Essendovi pertanto immedesimazione tra Spirito e Pensiero,quale
attività perenne, non vi può essere distinzione alcuna tra soggetto e oggetto.
Nella sua contrarietà a qualunque forma di dualismo e naturalismo,
Gentile teorizza l'unità di natura e spirito (monismo), cioè di spirito e materia
all'interno della coscienza pensante. La coscienza pertanto, viene concepita
come sintesi di soggetto e oggetto, in cui il primo pone il secondo.
A ben vedere, però, il pensiero gentiliano, così lesto a liberarsi delle scomode
valenze metafisiche o trascendenti che dir si voglia, dei pensatori precedenti,
Hegel in primis, per uno strano scherzo del destino, si trova a ripercorrere le
stesse strade del pensiero di quest’ultimo, anch’egli, anche se con modalità
differenti, proclamante quella coincidenza tra Spirito Assoluto e Spirito
Individuale, tra Spirito e Materia, tra Soggetto ed Oggetto, tra Io e Realtà, che
tanto si avvicina al “Deus sive substantia” di Spinoza, e tanto stranamente ci
riporta ai motivi dell’Ermetismo di un Meister Eckhart, di un Jackob Bohme, di
un Giordano Bruno, di un Marsilio Ficino, di un Ruggero Bacone e di altri
ancora.
Questo perché la dialettica hegeliana, nel suo tentativo di dare un senso alle
problematiche che la nascente Modernità poneva alle coscienze di un’epoca,
travagliata dal contrasto tra Modernità e Tradizione, Conservazione e
Rivoluzione, cercò di conciliare queste antinomie in un grandioso disegno

filosofico, in grado di far convivere al proprio interno, in una cornice
innovativa, elementi di innovazione.
Al pari di Kant, Hegel fu un filosofo della transizione; stabilì alcuni punti fermi,
con l’illusione di fermare quell’impetuoso e contraddittorio Divenire storico,
che ebbe poi in Fuerbach il suo primo epigono.
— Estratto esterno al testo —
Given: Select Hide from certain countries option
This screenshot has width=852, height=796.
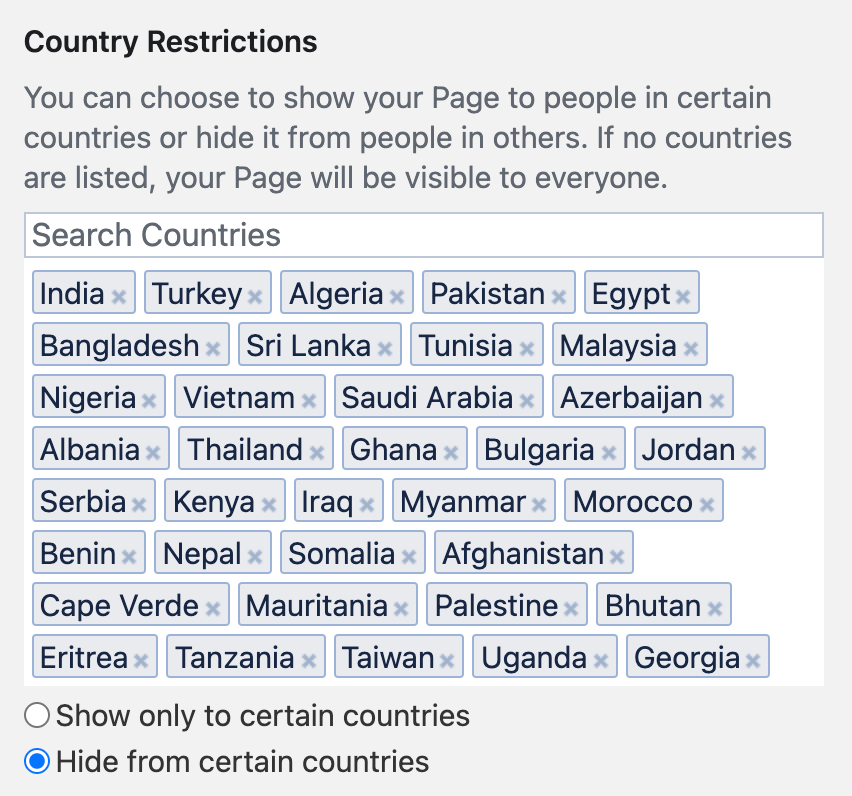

Ma come per tutte le cose in
bilico, può accadere che si vada poi cadendo verso l’una o l’altra direzione,
salvo poi, come per una strana legge oscillatoria, repentinamente volgersi
verso altre, inaspettate direzioni.
E così, una metodologia di pensiero (come nel caso di quelle dialettica ed
immanentista nella fattispecie...) usata a sostegno di istanze puramente
materialiste, può finire con il trascinare il suo entusiasta ed ignaro seguace
verso lidi e conclusioni ben lontane da quelle inizialmente preconizzate. A
questo punto, altro non può non tornarci in mente se non l’immagine di quel
moto circolare dell’Essere e delle sue manifestazioni che, miglior
rappresentazione non trovò se non in quel Serpente-Uroboro Primordiale,
raffigurato nel mordersi la propria coda, in modo tale da far coincidere la fine
con l’inizio, nella cornice della Totalità di un Tutto che, al proprio interno
contempera e comprende tutte le opposizioni.